Almost There
Almost There sounds like we’re not living in the moment, and that’s not entirely true. We’re here. We’re enjoying our time with Liliana, and we know we won’t all be together like this, in this fashion, until our next vacation. We’ve had a couple of days where, in the scheme of things, Dan has been elevated in Liliana’s view, and I’ve been demoted. All that to say that we think we’re reaching that level playing field with her, where she feels she can go to Mama or Papa for comfort or love. Dan has to leave the apartment this morning, briefly, to check if our driver has appeared (to take us to the Embassy).

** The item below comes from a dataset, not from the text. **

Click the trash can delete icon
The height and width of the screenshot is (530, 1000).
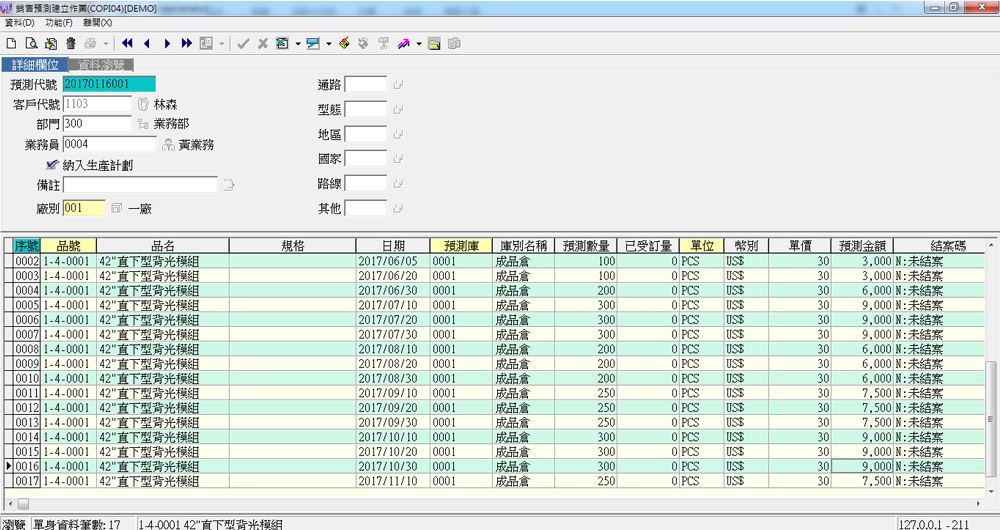(x=70, y=44)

She bursts out in tears both times, so I suppose that’s progress.
We flew to Kiev last night. The only thing Liliana has a problem with is being constrained by the seat belt. She isn’t unusual in this regard, since the girl across the aisle decompensates over the same thing. And somehow I get the brilliant idea to give her a sucker right before takeoff–for her ears. One guess as to how stupid this is. She wants to touch everything with her Magic Sticky Wand. Note to self: next time, a piece of hard candy will do the trick.

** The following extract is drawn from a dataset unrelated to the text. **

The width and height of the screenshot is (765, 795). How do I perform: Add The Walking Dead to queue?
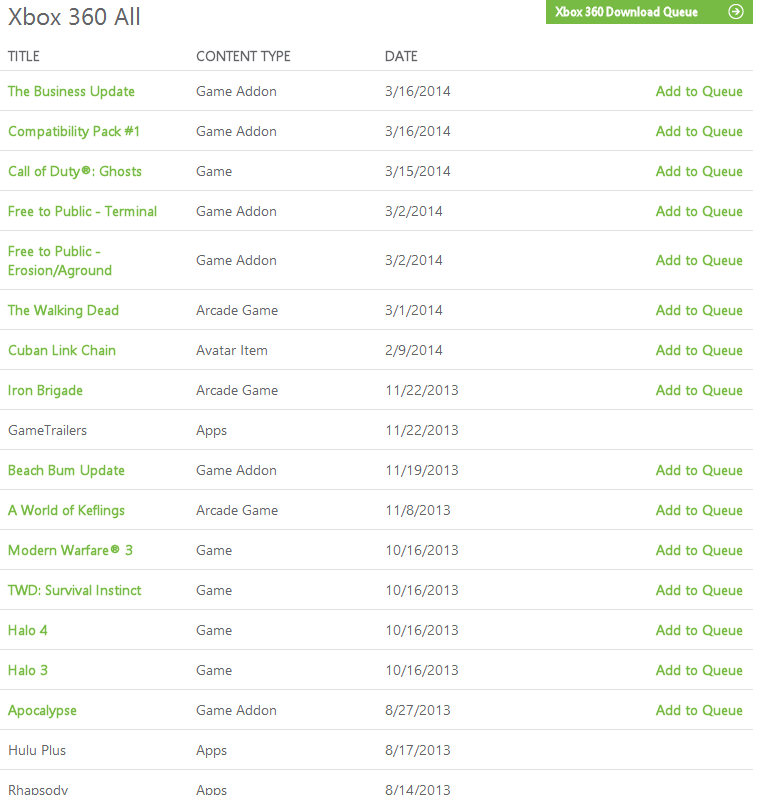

This morning we start our U.S. Embassy paperwork. We fill out immigrant and visa papers for Liliana, go to her mandatory doctor’s medical evaluation appointment, sit in two hours of traffic, then return to the Embassy to submit the doctor’s completed forms. We have our interview at the Embassy tomorrow morning at 11 am. All forms–necessary for our return to the U.S.–should be completed by then. We hope.

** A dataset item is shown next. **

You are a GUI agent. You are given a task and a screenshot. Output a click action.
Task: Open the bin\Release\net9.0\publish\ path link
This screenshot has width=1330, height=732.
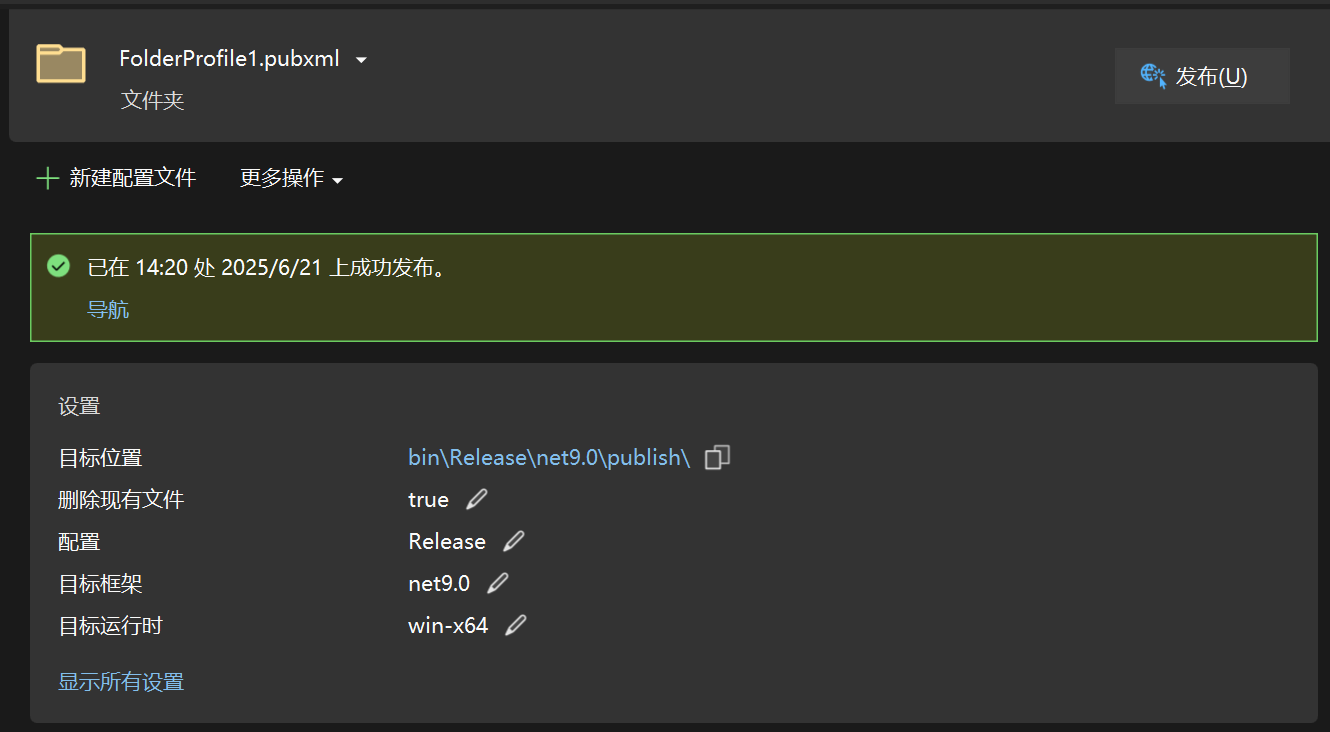[549, 458]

Liliana is a gem all morning, not getting lunch or taking her nap until two hours later than normal. The only time she breaks down is when the woman doctor has us remove her clothes. Dan and I say to each other in hushed tones that the only women she’s known like this (who wear white smocks and speak Russian to her) has been in the orphanage, and any removal or donning of clothing meant something. Maybe she thinks we’re giving her back to the orphanage, because she doesn’t start crying until we start to remove her dress. Poor thing. I hold her on my lap the whole time and clasp her hands in mine.
I wish there were an emotional I.V. unit for times like these, to give her a dose of assurance.